4. Project names and sectors are reported inconsistently
The same project is often reported differently by different banks. For example, one project – the expansion of a Guinean bauxite mine – is variously reported as ‘CBG – Compagnie des Bauxites de Guinée’, ‘Compagnie des Bauxites de Guinée’, ‘CBG Expansion’, and ‘Expansion of the Sangaredi Bauxite Mine’.
Furthermore there is no clear coherence in the categorisation of sectors. The same pipeline project may be categorised as ‘Oil & Gas’ by one bank and as ‘Infrastructure’ by another. Hydroelectric power plants are categorised variously as ‘Energy’ and ‘Infrastructure’, while gas-fueled power plants may be ‘Power’, ‘Oil & Gas’ or ‘Others’.
Recommendation: Banks financing each project should ensure they report the project name and sector consistently.
5. Project risk categories are not reported
While banks need to disclose the number of projects they financed by risk category (Category A, B and C), there is no requirement to report on the risk category assigned to each named project. This risk categorisation determines whether an assessment or Environmental and Social Impact Assessment is required, among other things, so is crucial for understanding how the EPs are applied.
Recommendation: The categorisation of each project should also be reported.
6. Even the information that is reported gets deleted after two years
The limited level of reporting that is currently published on the Equator Principles website does not stick around for long – only the most recent two years’ reporting data stays on the website. This is another reason we are collecting EP reporting data in a spreadsheet to avoid this reporting disappearing down the memory hole.
Recommendation: An archive of all Equator reporting should be kept on the EP website. Reporting from previous years that has been deleted should be restored.
7. Reporting takes too long to be published
As of October 2018, seventeen EPFIs have still not reported on their Equator finance for 2017 on the Equator Principles Association’s website, although in some cases EPFIs have reported this information in their own reporting. At the end of August, 57 EPFIs had provided no reporting for 2017 on the EP website.

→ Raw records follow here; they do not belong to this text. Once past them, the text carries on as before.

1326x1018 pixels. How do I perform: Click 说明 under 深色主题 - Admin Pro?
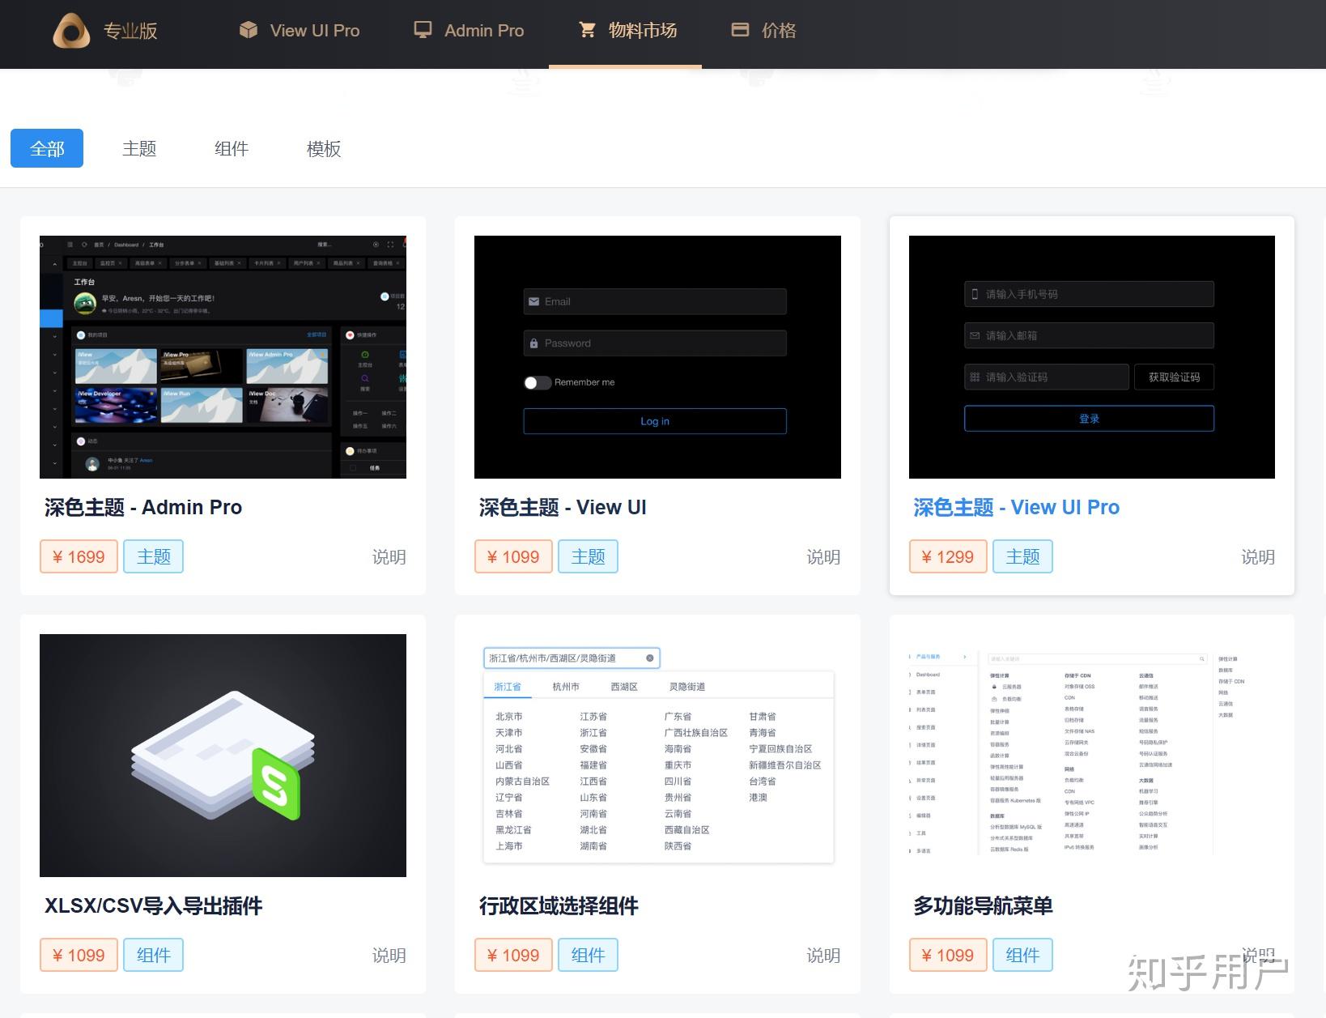coord(389,557)
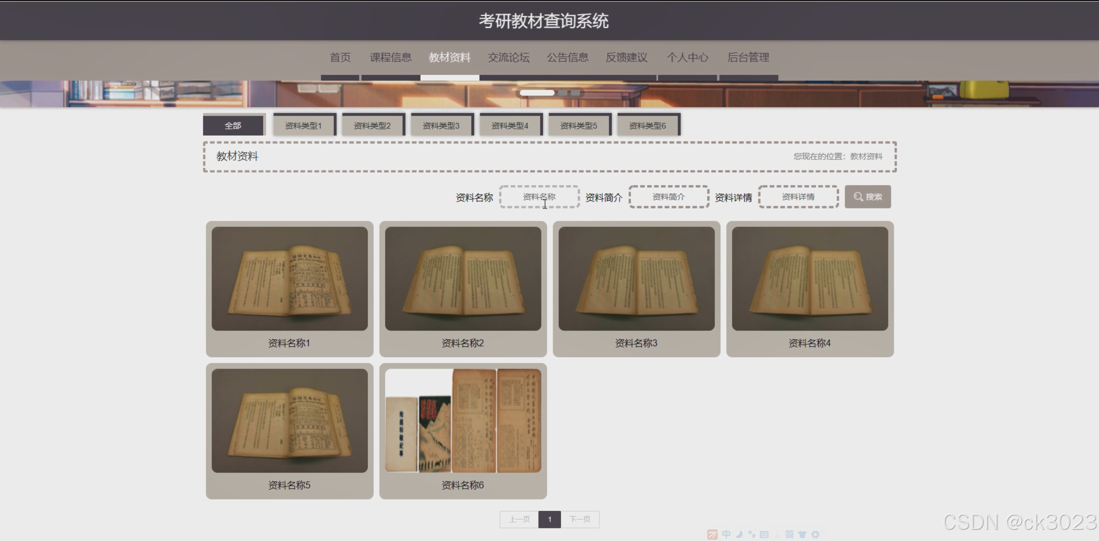Switch IME simplified character icon
Image resolution: width=1099 pixels, height=541 pixels.
pos(790,534)
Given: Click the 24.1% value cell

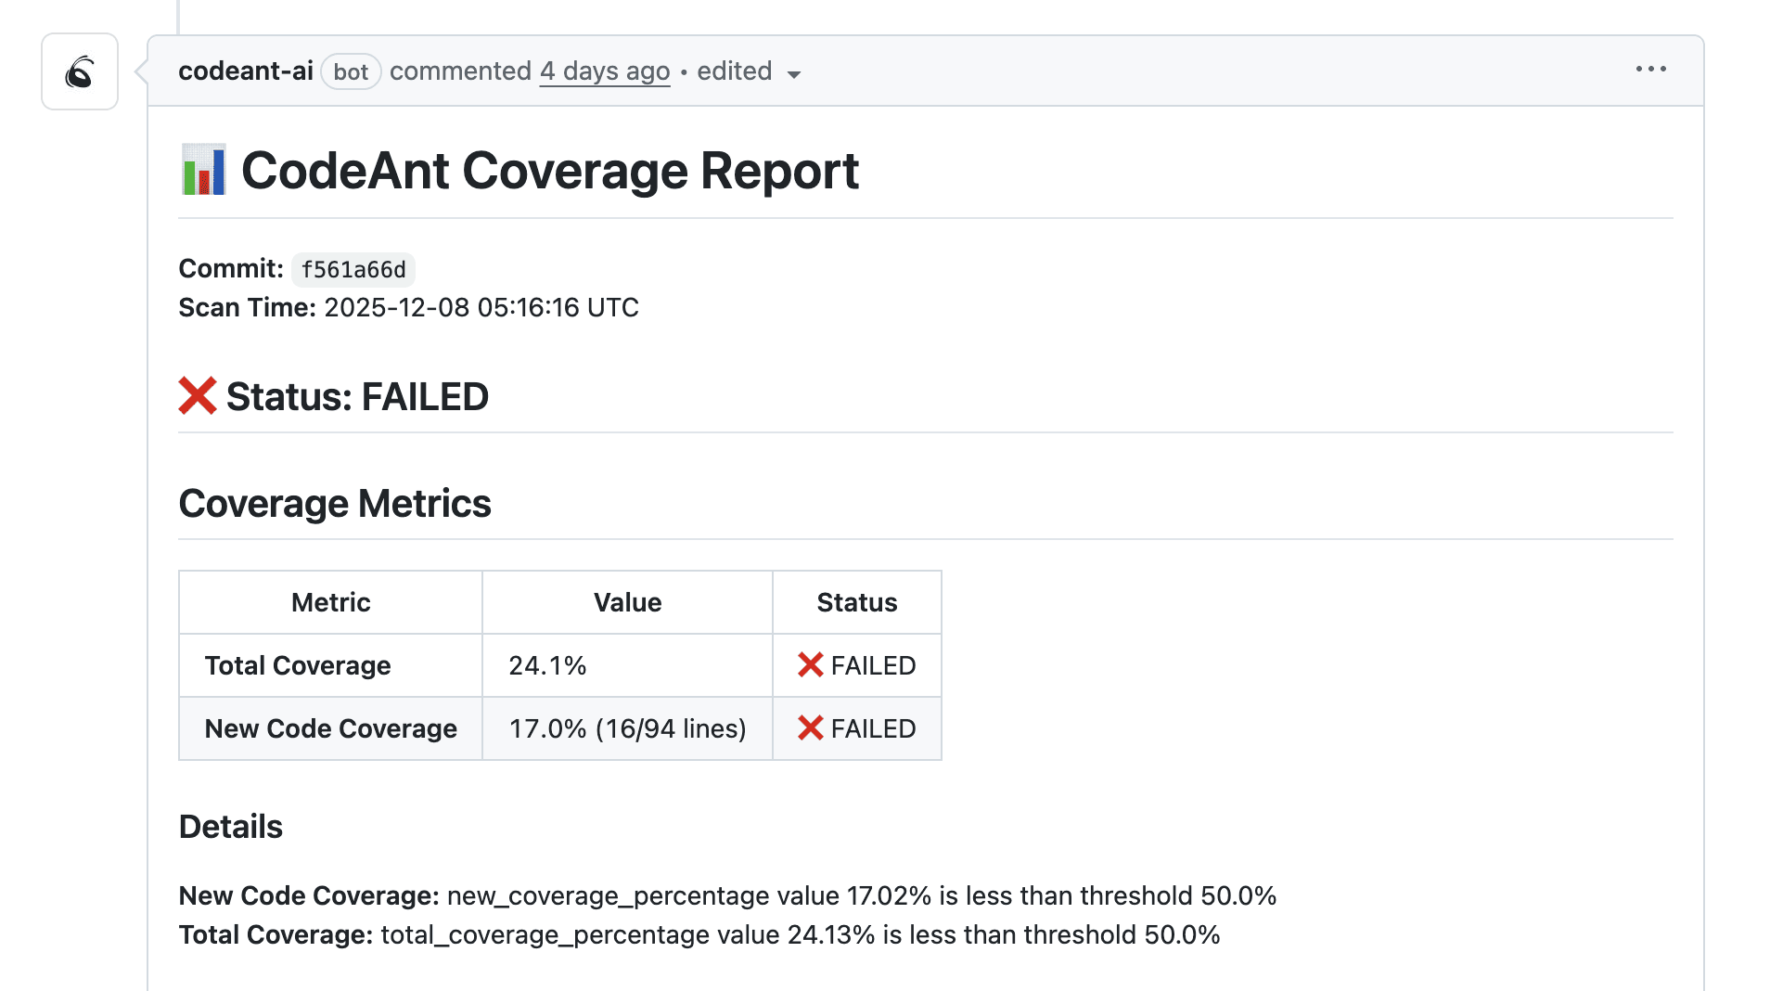Looking at the screenshot, I should [x=547, y=665].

The delay in disclosing the names of projects financed ‘under Equator’ makes it harder for communities and civil society to hold banks accountable for upholding their Equator commitments. To truly be accountable, EPFIs should move towards disclosing projects under consideration, before they are financed, in line with emerging good practice in development finance.
Recommendation: Project names should be reported as soon as possible after financial close, and on at least a quarterly basis rather than annually. EPFIs should move towards reporting the names of projects under consideration for Equator finance, so that affected communities can raise any concerns before financial close.
 From the latest available year of reporting, banks reported a total of 131 project finance advisory services; 880 project finance transactions and 126 project-related corporate loan transactions to which the Equator Principles applied (1137 transactions in total, not accounting for duplicates where projects are financed by more than one bank). In total, 638 project names were reported.
 The banks that conducted project finance transactions ‘under Equator’ in the latest reporting year but reported no project names are: Access Bank, Arab African International Bank, Banco Bradesco, Banco do Brasil, Banco Mercantil del Norte, Bancolombia, Industrial Bank of China, Itau Unibanco, Lloyds Banking Group and Mauritius Commercial Bank.